Post-apocalyptic whimsy is perhaps a bit of an underused genre in game storytelling. From your early few days in the sleepy town of Portia you’d be hard pressed to tell that anything bad had ever happened. It’s no Fallout, but that’s the idea.
My Time At Portia has built itself up from a Steam Early Access title to become a fully fledged town sim with beautiful anime inspired graphics and a living, breathing game world. Publisher Team 17 have thankfully seen the opportunity to take Pathea Games under their wing to allow them to create their vision.
The game starts with your character inheriting your father’s old workshop after he goes away on some mysterious adventure. A welcoming town representative shows you to your workshop and leaves you to get acquainted with the place. On entering, you realise that you’ve already got work to do; the floorboards need fixing and you’ll need to go out and find some wood to repair them before you can get any sleep. Some welcome that is, but it’s a great way to get you used to the process of gathering items and using them. This same Workshop acts as your hub, allowing you to make anything in your blueprint book using a set of tools (which you’ll need to build before you can start anything else) in the garden area. It also allows you to start planting items, though this can be expanded as you buy more land.
Naturally, not everything is made of wood and it’s not long before the town’s people start to commission you to make other more complicated items. Some of the items require chasing after animals, others require mining. There are also rarer materials found in the caves dotted around the edges of the town, though these also contain monsters that need to be fought. Being a more laid back game, these battles aren’t overly complicated, though, and use a simple control scheme for fighting. Better weapons and tools can, of course, make things a lot easier.
It’s worth noting that this game looks fantastic. The art style is somewhere between Breath of the Wild and a younger kids Saturday morning cartoon, though don’t let that put you off, it works very well in this style of game and it’s a joy to go and find new areas. The people you meet all have their own personalities and are voice acted as well, quite impressive for a game this size. The world is well built and you feel as if you are part of something living.
Having played since Early Access, I’m surprised the cost of everything is still so high, particularly if you’re wanting to upgrade your tiny workshop. Parts and materials can take a serious amount of work to afford. It is, of course, possible to afford everything through hard work and patience, but it would be nice to fast track this just a little.
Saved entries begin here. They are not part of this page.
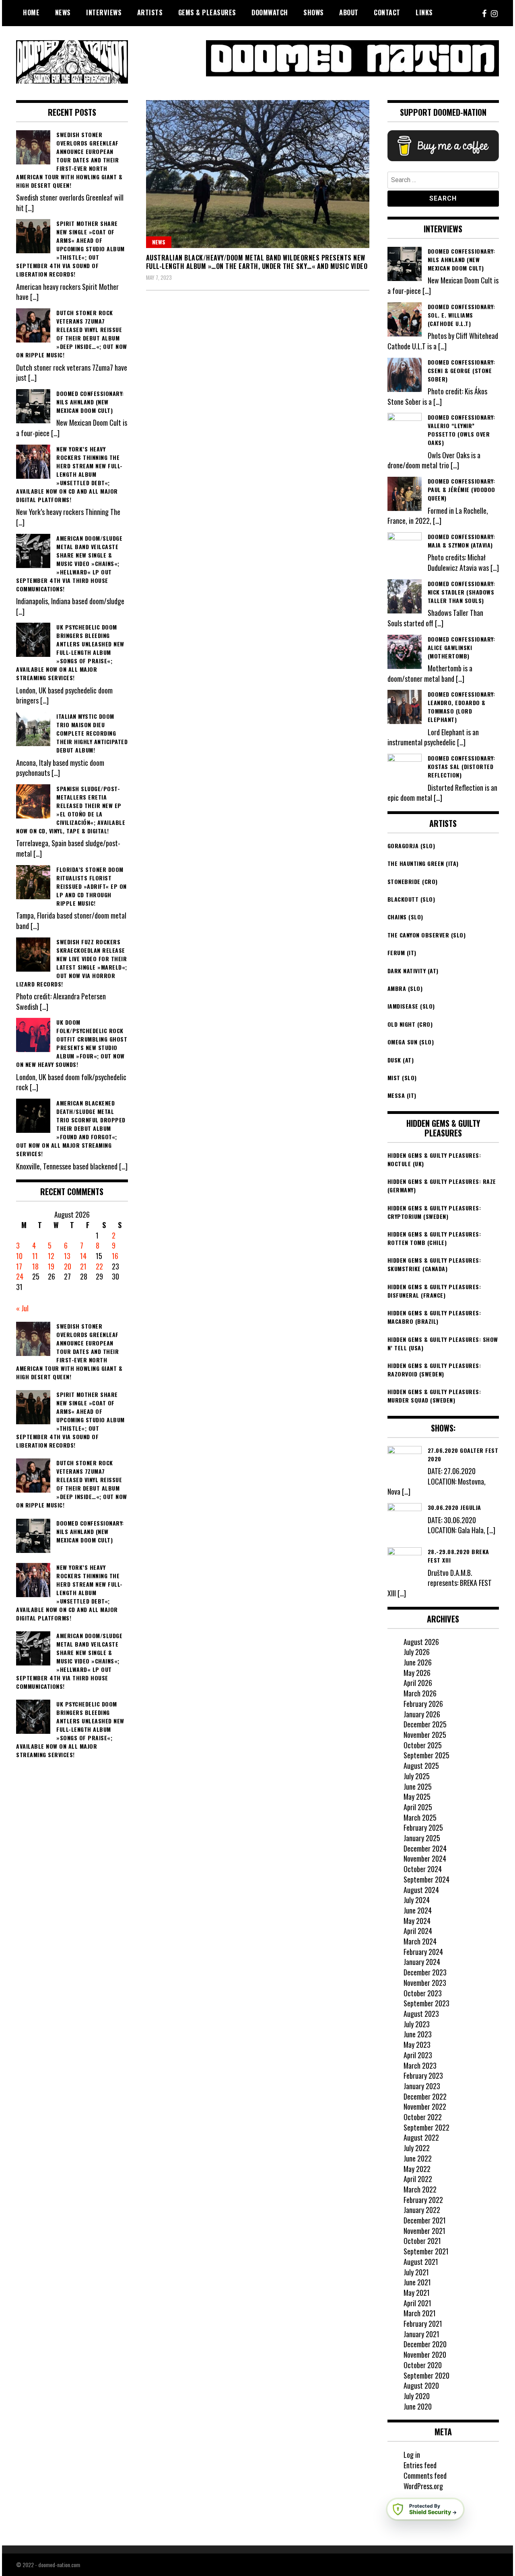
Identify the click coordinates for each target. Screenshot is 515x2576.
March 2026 (420, 1693)
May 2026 (417, 1672)
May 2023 (417, 2044)
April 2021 (417, 2303)
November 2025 (425, 1734)
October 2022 (423, 2117)
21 (83, 1266)
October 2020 (423, 2365)
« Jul (22, 1308)
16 (115, 1256)
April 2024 (418, 1931)
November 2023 (425, 1982)
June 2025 (418, 1786)
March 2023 (420, 2065)
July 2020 (417, 2396)
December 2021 (425, 2220)
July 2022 (417, 2148)
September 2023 (426, 2003)
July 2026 (417, 1652)
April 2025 (418, 1807)
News (63, 12)
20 (67, 1266)
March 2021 (420, 2313)
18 (35, 1266)
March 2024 (420, 1941)
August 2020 (421, 2385)
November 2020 (425, 2354)
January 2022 (422, 2210)
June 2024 (418, 1910)
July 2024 (417, 1900)
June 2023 (418, 2034)
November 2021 (424, 2230)
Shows (313, 12)
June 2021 (417, 2282)
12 (51, 1256)
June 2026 (418, 1662)
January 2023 (422, 2086)
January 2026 (422, 1714)
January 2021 (421, 2334)
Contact (387, 12)
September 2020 (426, 2375)
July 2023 (417, 2024)
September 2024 (426, 1879)
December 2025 (425, 1724)
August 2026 (421, 1642)
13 (67, 1256)
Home (31, 12)
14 (83, 1256)
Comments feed (425, 2475)
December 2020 (425, 2344)
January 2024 (422, 1962)
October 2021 (422, 2241)
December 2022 (425, 2096)
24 (19, 1276)
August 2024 (421, 1890)
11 (35, 1256)
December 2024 (425, 1848)
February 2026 (423, 1703)
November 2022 (425, 2106)
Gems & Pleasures (207, 12)
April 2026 (418, 1683)
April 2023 (418, 2055)
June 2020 (418, 2406)
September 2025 (426, 1755)
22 (99, 1266)
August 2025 (421, 1765)
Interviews (104, 12)
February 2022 (423, 2200)
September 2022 (426, 2127)
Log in (412, 2454)
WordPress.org (423, 2486)
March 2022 (420, 2189)
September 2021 (426, 2251)
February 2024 (423, 1951)
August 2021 (421, 2261)
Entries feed (420, 2465)
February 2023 (423, 2075)
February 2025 (423, 1827)
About (348, 12)
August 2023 (421, 2013)
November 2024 (425, 1858)
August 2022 (421, 2137)
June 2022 (418, 2158)
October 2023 (423, 1993)
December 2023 (425, 1972)
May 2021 (417, 2292)
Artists (150, 12)
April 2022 (418, 2179)
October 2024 (423, 1869)
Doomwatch (269, 12)
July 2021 (416, 2272)
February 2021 (423, 2323)
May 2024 (417, 1921)
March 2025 (420, 1817)
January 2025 (422, 1838)
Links (424, 12)
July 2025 (417, 1776)
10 (19, 1256)
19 (51, 1266)
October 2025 (423, 1745)
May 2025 (417, 1796)
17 (19, 1266)
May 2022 (417, 2169)
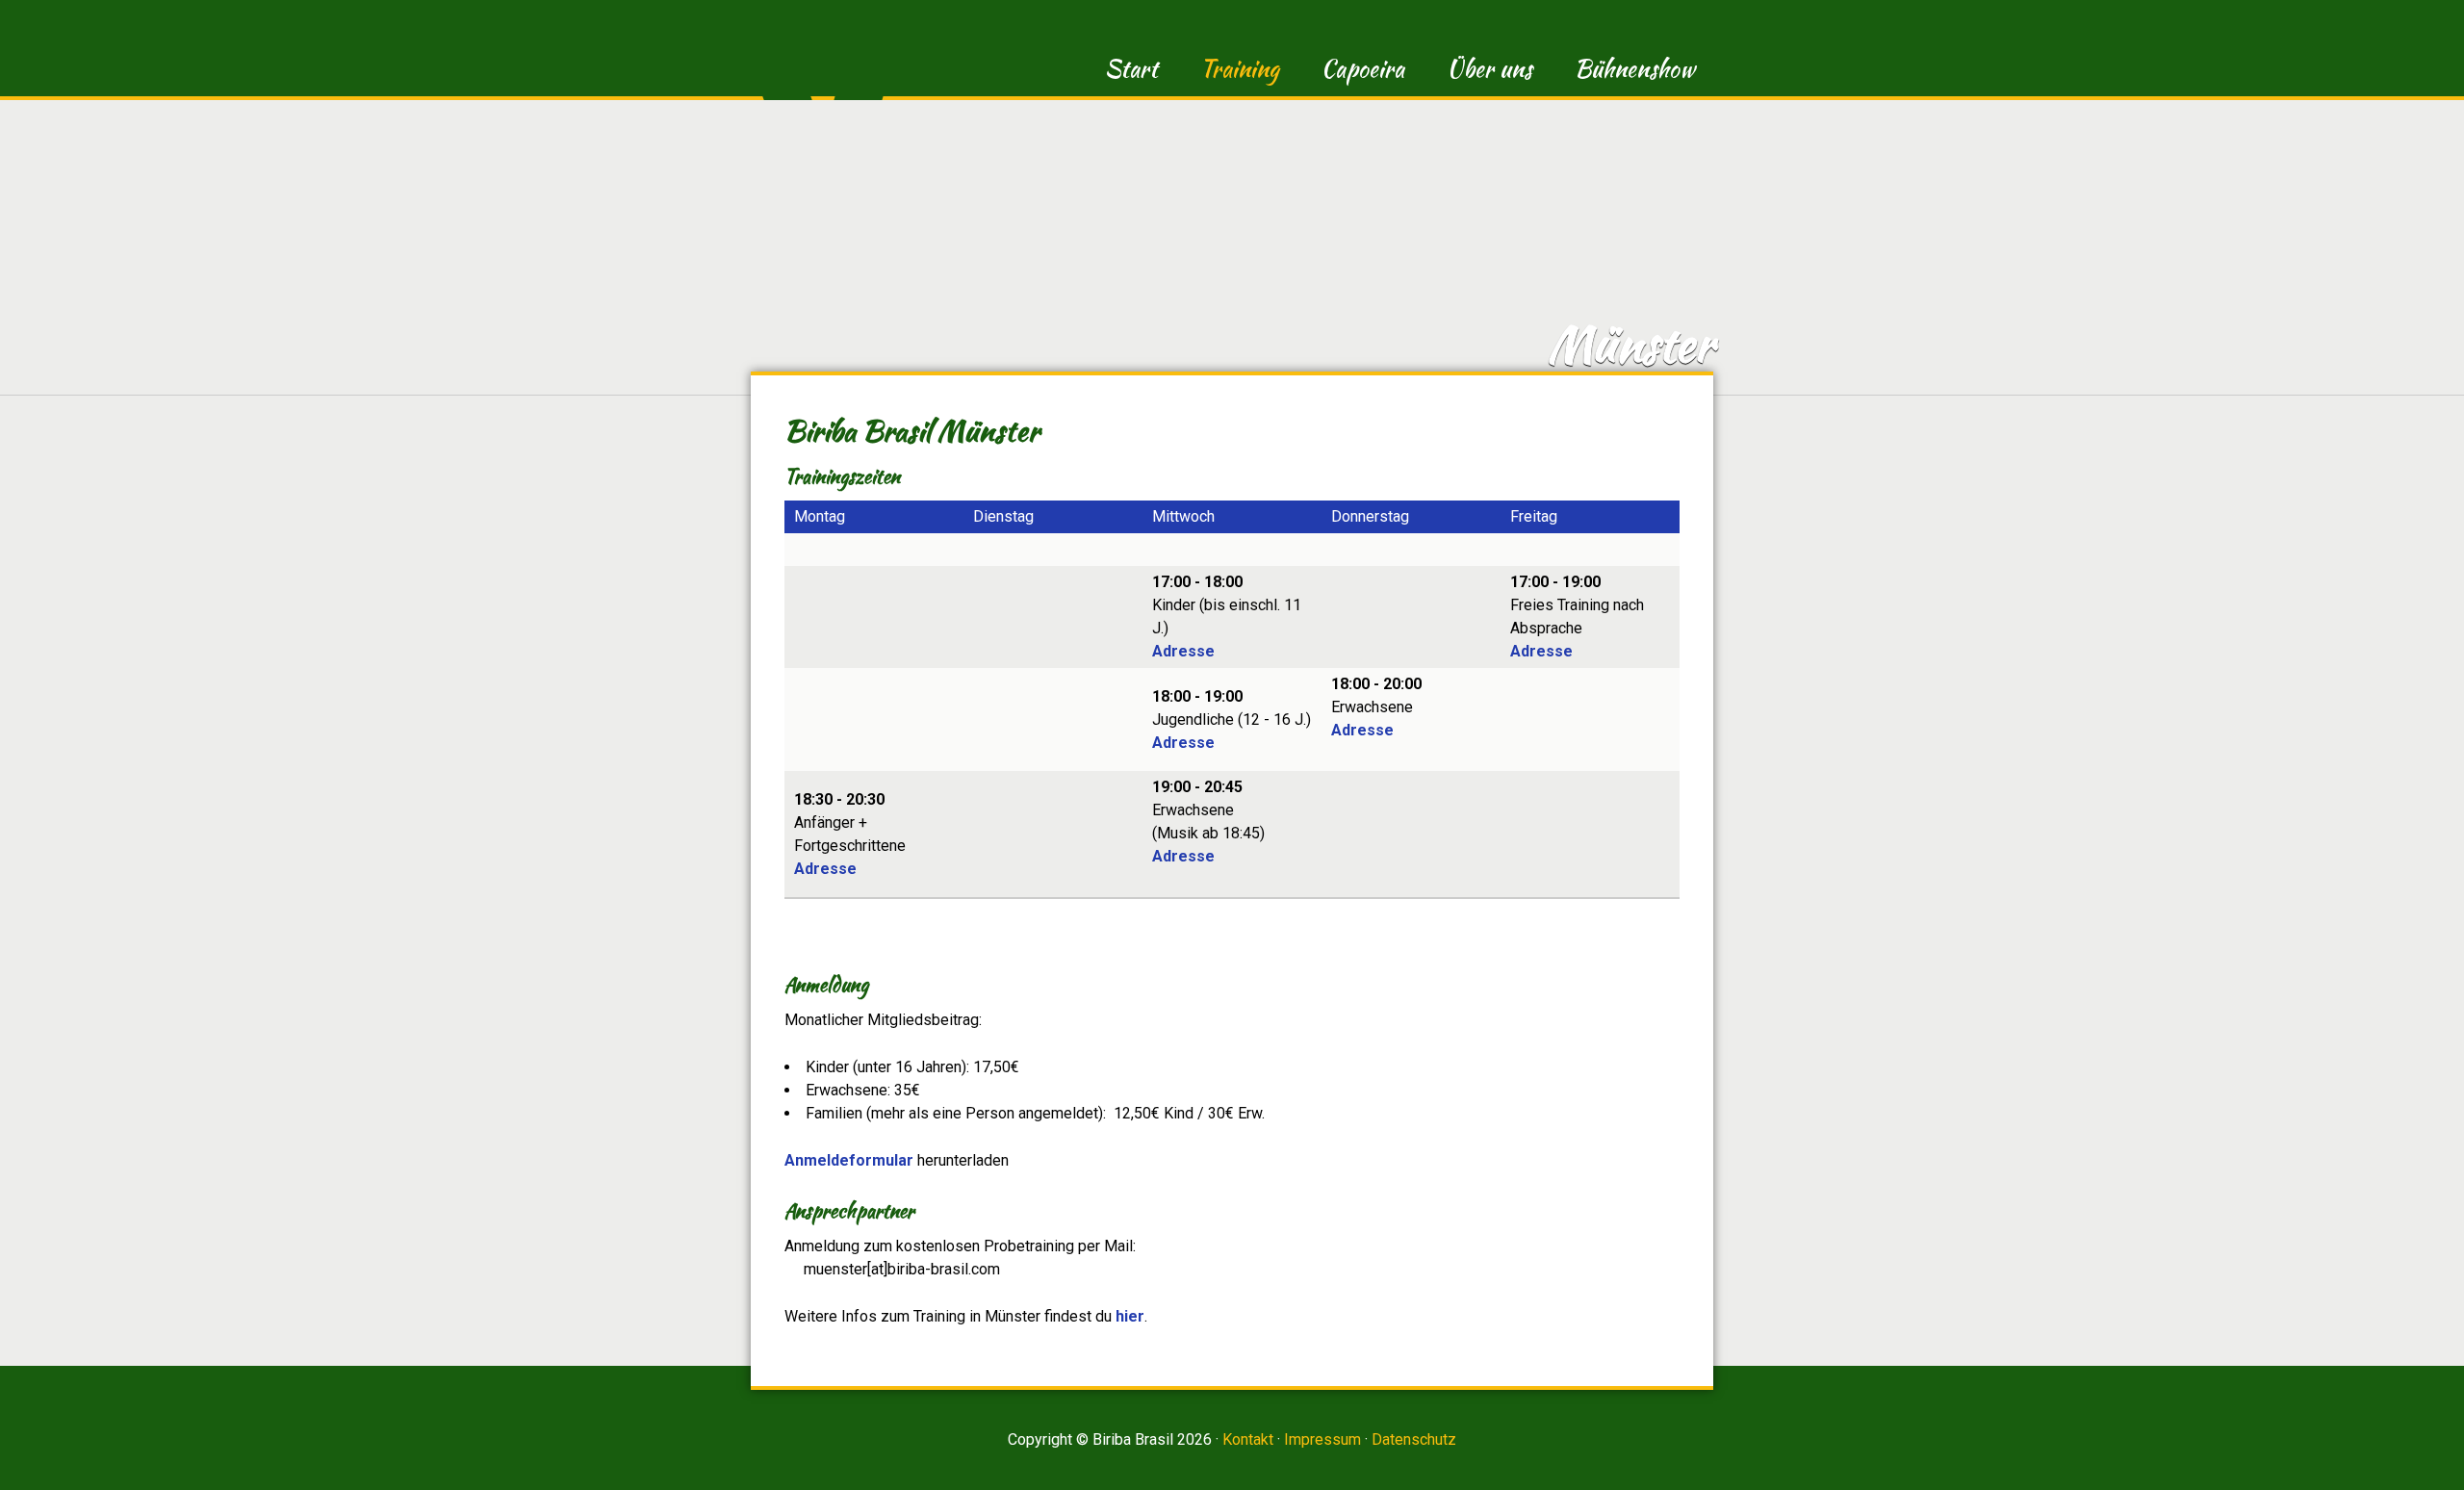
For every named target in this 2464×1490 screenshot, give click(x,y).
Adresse (1183, 651)
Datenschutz (1414, 1439)
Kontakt (1247, 1439)
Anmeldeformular (848, 1160)
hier (1130, 1316)
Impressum (1322, 1439)
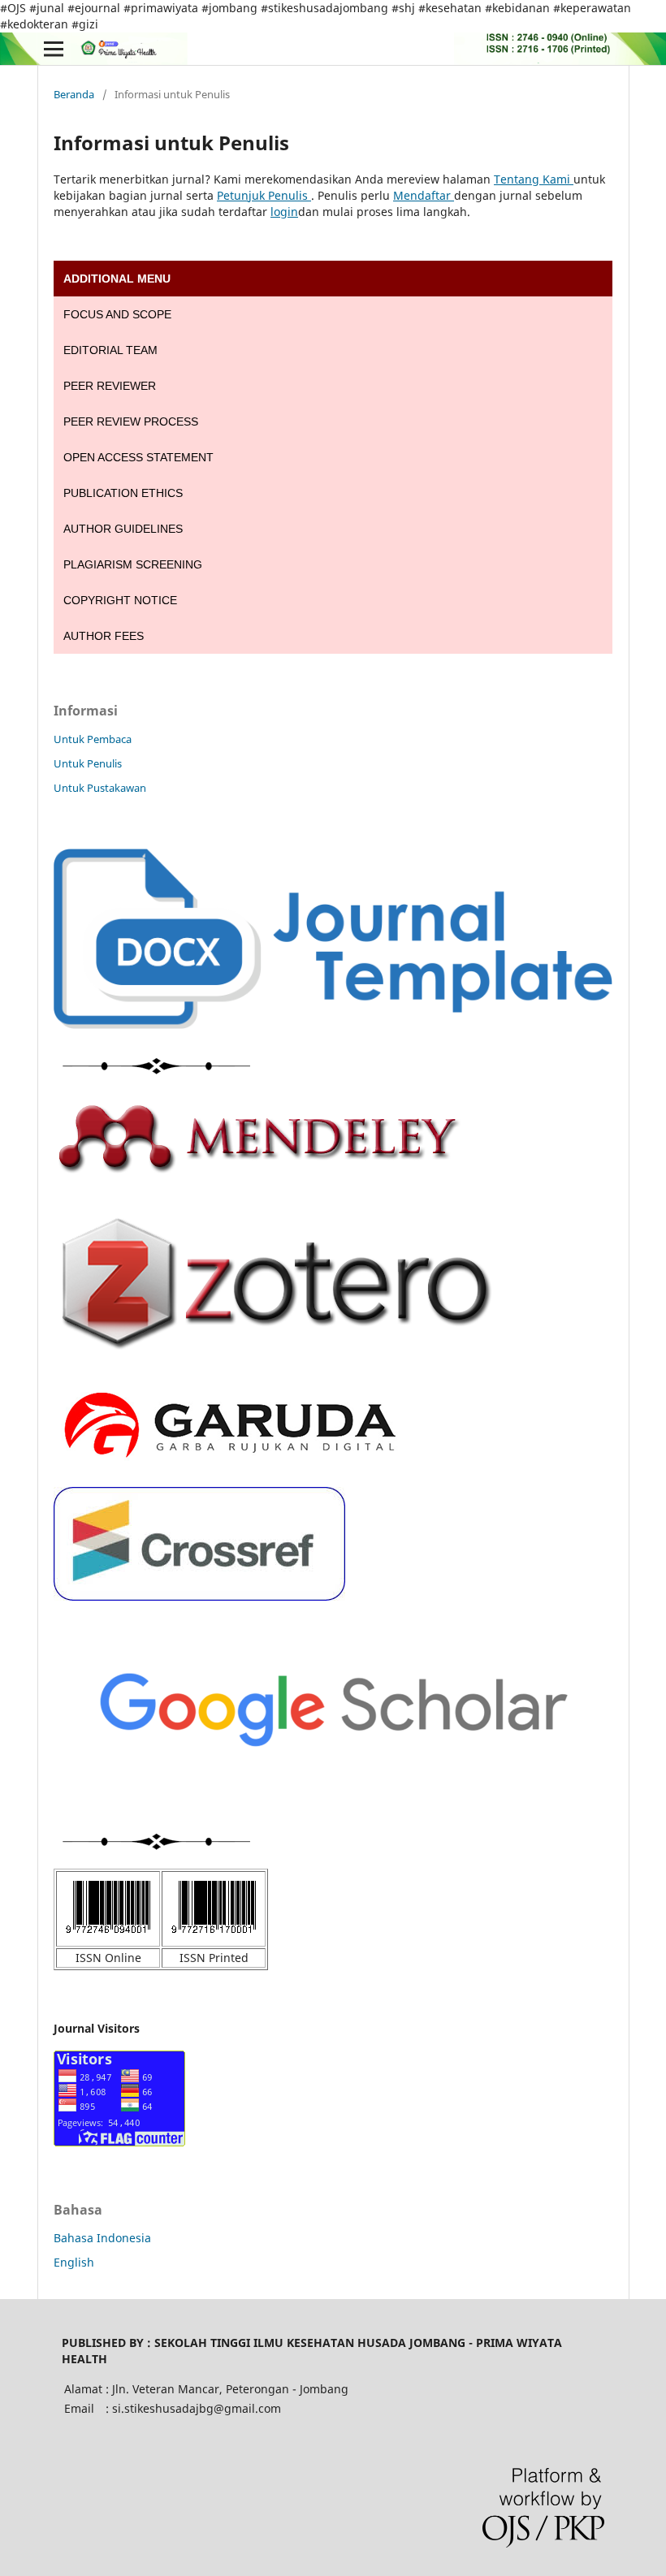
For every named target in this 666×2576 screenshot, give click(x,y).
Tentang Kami (533, 179)
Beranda (74, 94)
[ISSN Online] (108, 1936)
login (284, 211)
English (74, 2262)
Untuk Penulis (88, 763)
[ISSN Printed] (213, 1936)
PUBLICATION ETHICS (123, 492)
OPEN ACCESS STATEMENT (138, 457)
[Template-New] (333, 1024)
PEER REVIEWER (109, 385)
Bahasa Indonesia (102, 2237)
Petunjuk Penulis (264, 195)
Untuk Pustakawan (100, 787)
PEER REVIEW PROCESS (130, 421)
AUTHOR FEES (103, 635)
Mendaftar (423, 195)
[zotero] (277, 1365)
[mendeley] (258, 1170)
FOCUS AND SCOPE (117, 314)
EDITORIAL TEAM (110, 350)
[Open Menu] (53, 48)
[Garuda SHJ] (228, 1464)
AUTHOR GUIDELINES (123, 528)
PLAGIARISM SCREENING (132, 564)
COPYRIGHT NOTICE (120, 600)
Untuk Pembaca (93, 739)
This is balanced out, though, with seasonal events, new parts of the world that open up when you get further into the game and some great dungeon crawling adventures which progressively get more difficult as you level up. The townsfolk also feel as if they’re living their own lives and you can join in with some of their games when evening rolls around, passing a bit of time when your work is done before the next day.
The main task, though, is to progress the ongoing story, where you gradually learn some of the secrets that Portia holds and, at the same time, learn a little more about your father.
With so much to do and a gentle learning curve, plus the wonderfully imagined world, My Time At Portia is well worth picking up for those who love slower paced life sims with elements of adventuring.